The invention pertains to a process and a device for the treatment and in particular the cleaning of fluids, especially flue gases and so forth, whereby the process is preferably executed according to the countercurrent method with the aid of a pourable solid that is present in form of a bulk material. At least one bulk material travels from the top towards the bottom through at least one reaction chamber, and at least one fluid flows from the bottom towards the top through the bulk material layer within the reaction chamber. The process is preferably executed with the aid of a flow-past base in order to distribute the fluid over the cross section of the reaction chamber and to let the bulk material penetrate towards the bottom. In a known process for the cleaning of flue gases, the flue gas is usually conveyed through two, preferably even three, cleaning stages, whereby an adsorptive and/or catalytically effective bulk material is used in the last two cleaning stages.
For the cleaning of flue gases it is known to remove impurities such as HCl and/or SO.sub.x and/or heavy metals such as Hg as completely as possible from the flue gas with the aid of a first bulk material, in particular hearth furnace coke, after a so-called wet cleaning process is executed. Nitrogen oxide (NO.sub.x) is removed from the previously cleaned flue gas in a subsequent cleaning stage by activated coke or activated charcoal consisting of glance coal. This process is executed by introduction of ammonia (NH.sub.3) as reactant. H.sub.2 O and N.sub.2 are formed during this reaction. This two-stage cleaning process with only one bulk material is very demanding but is generally considered necessary because of the complex reactions of the components involved.
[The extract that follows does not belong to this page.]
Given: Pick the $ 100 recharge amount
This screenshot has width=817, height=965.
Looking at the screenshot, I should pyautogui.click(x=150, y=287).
While the exhausted hearth furnace coke must be regularly removed, regenerated, incinerated or disposed, the last cleaning stage (denitration) can usually be operated like a fixed bed. Although this stage pertains to a catalytic reaction, it was established that an occasional exchange of the bulk material is necessary.
Next to the numerous reaction possibilities of the components involved, the presence of fine-particle impurities such as dust and so forth creates substantial problems during the operation of known bulk material reactors.
The problem of zones with reduced bulk material exchange in the reaction chamber exists in this known flue gas cleaning process. This problem primarily occurs in fluidized bed reactors through which the fluid flows in a transverse manner and in which louver-like fluid intake and fluid outlet walls are provided. The zones of poor bulk material exchange lie in the area of the louvers. Conglutinations, cakings and similar agglomerations of the bulk materials can occur in the zones of poor bulk material exchange inside the reaction chamber, which means that these agglomerations consistently increase the pressure loss in the bulk material layer over time. However, the problem of zones with poor bulk material exchange inside the reaction chamber can generally be controlled. A fluidized bed reactor with a special flow-past base that operates according to the countercurrent method (World Patent 8808746) was suggested for this purpose.
Even if the problem of zones with poor bulk material exchange within the reaction chamber is solved--whether it be by means of reaction chambers through which the liquid flows in a transverse manner or reaction chambers that are operated according to the countercurrent method--a further problem presents substantial difficulties during the operation of the bulk material reactor: a "swelling" of the bulk material particles can occur under certain conditions. The simultaneous presence of nitrogen oxides, ammonia and "acidic" inorganic compounds such as SO.sub.2, SO.sub.3, HCl, HF or similar compounds can under certain conditions lead to a "swelling" of the bulk material particles consisting of coal or coke (popcorn formation). The bulk material can reach twice its thickness, which means eight times its volume. This reaction is primarily observed in the zones where the liquid enters into the bulk material layer. This "popcorn" not only stresses the reactor but also leads to problems during the removal of the swollen bulk material particles since this "popcorn" is mechanically very unstable and thus easily crumbles during removal.